*** Opening EXTRACT ***
(New York) – South Korea should immediately halt the roll-out of its new sex education policy, released early this year, and revise materials that fail to include homosexuality or sexual minorities, Human Rights Watch said in a letter to the government today. The exclusion of lesbian, gay, bisexual, and transgender (LGBT)people from the policy will have discriminatory impact and should be reversed.
In early 2015, the Ministry of Education began to hold training sessions for district education officers across the country on new sex education guidelines that exclude any mention of homosexuality or sexual minorities. In a communique issued in March to explain the policy, the ministry put forward the discordant claims that on the one hand, “the subject of homosexuality is being treated from a human rights perspective in the curriculum,” but on the other, mention of homosexuality is excluded from the curriculum because homosexuality is “not a common issue in relation to sexual orientation,” and “school education needs to be carried maintaining value neutrality regarding society, culture and religion.”
“These guidelines enshrine discrimination on the basis of sexual orientation and gender identity,” said Graeme Reid, LGBT rights director at Human Rights Watch. “Excluding homosexuality and LGBT people in the curriculum sends a pejorative, intolerant message to the youth of South Korea and violates basic rights to information, health, and education.”
The guidelines contradict South Korea’s leadership role at the United Nations in recent years, where it has voted for both the 2011and 2014 Human Rights Council resolutions calling for an end to violence and discrimination based on sexual orientation and gender identity.
*** Closing EXTRACT ***
*** Opening SOURCE INFORMATION ***
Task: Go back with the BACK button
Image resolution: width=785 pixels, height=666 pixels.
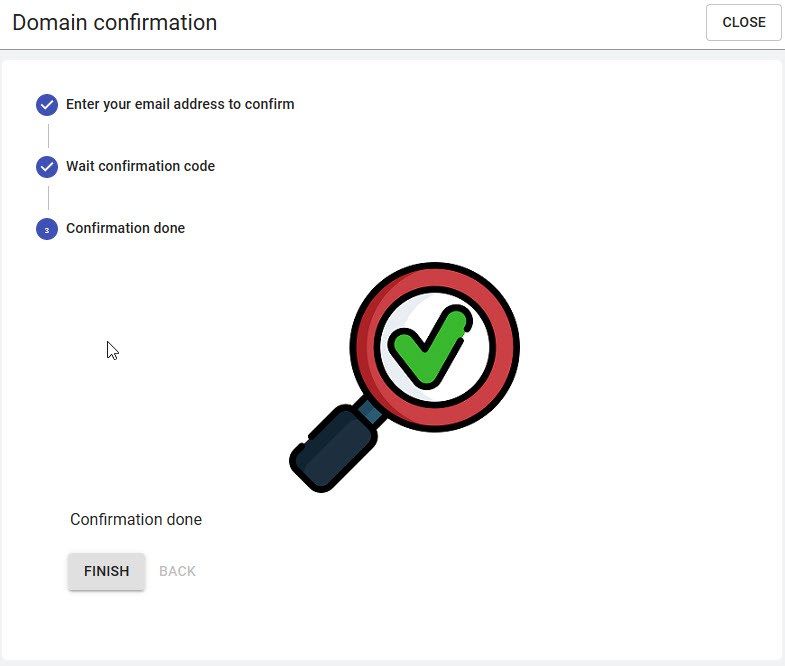Action: 177,571
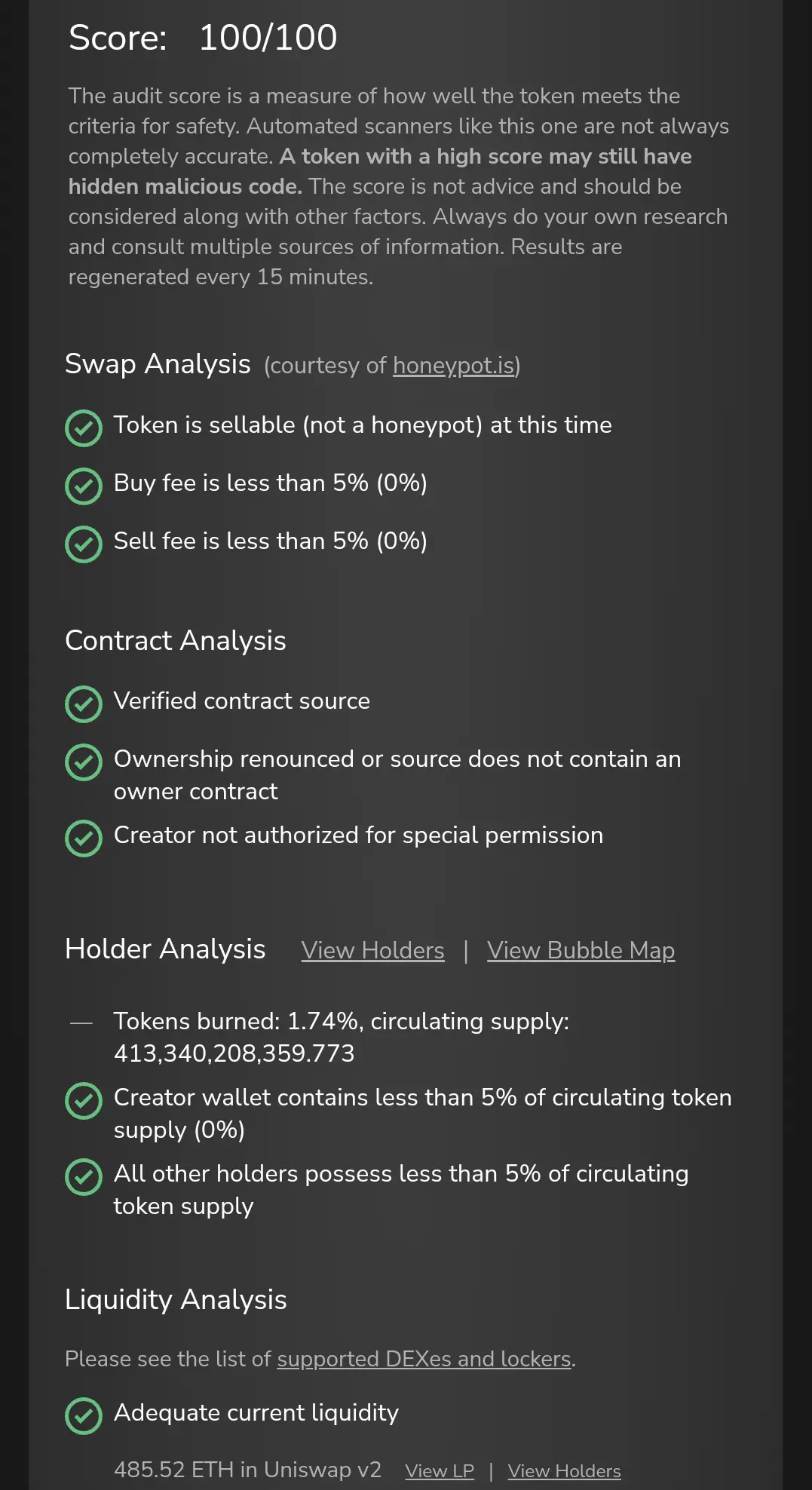Click the circulating supply figure 413,340,208,359.773
Viewport: 812px width, 1490px height.
[x=234, y=1053]
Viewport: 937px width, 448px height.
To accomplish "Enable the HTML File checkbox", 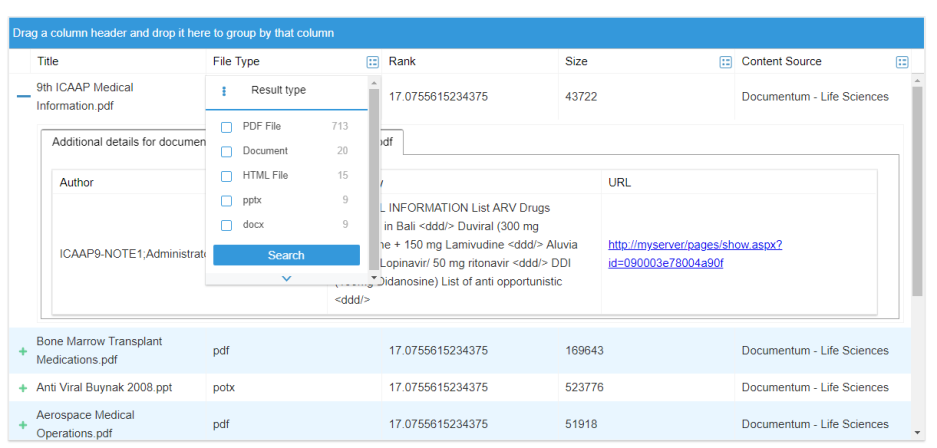I will [226, 176].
*** Closing SOURCE INFORMATION ***
REQUIRED ACTIONS -
1 – What role at Human Rights Watch does the South Korea sex education article give for Graeme Reid?
2 – Pick up the article on South Korea's sex education guidelines after its final sentence and continue it.
The entries come from a separate source and are unrelated to the text about South Korea's sex education policy.

ANSWERS TO THE EXERCISE -
1 – LGBT rights director

2 –
The right to health requires that individuals have access to accurate information, including information related to sexual and reproductive health. UN treaty bodies have repeatedly highlighted the importance of accurate and inclusive sex education and information as a means of ensuring the right to health because it contributes to a reduction of the rates of maternal mortality, abortion, adolescent pregnancies, and HIV.
HIV infections have increased sharply in South Korea since 2000, and infections are increasing fastest among men in their 20s. The Korea Centers for Disease Control and Prevention in 2011 made it a priority to improve health education targeted at workers, youth, teenagers, young adults, and elderly in order to diminish risky behavior.
Major UN agencies, such as the UN Population Fund (UNFPA), the World Health Organization, and UNESCO all recommend inclusive approaches to sex education – this is significantly different from what South Korea is moving to implement.
South Korea has ratified the Convention on the Rights of the Child, the Convention to Eliminate all forms of Discrimination Against Women, and the International Covenant on Economic, Social and Cultural Rights. The treaty bodies that monitor these three international covenants have all called to uphold the right to accurate information, including about sexual health.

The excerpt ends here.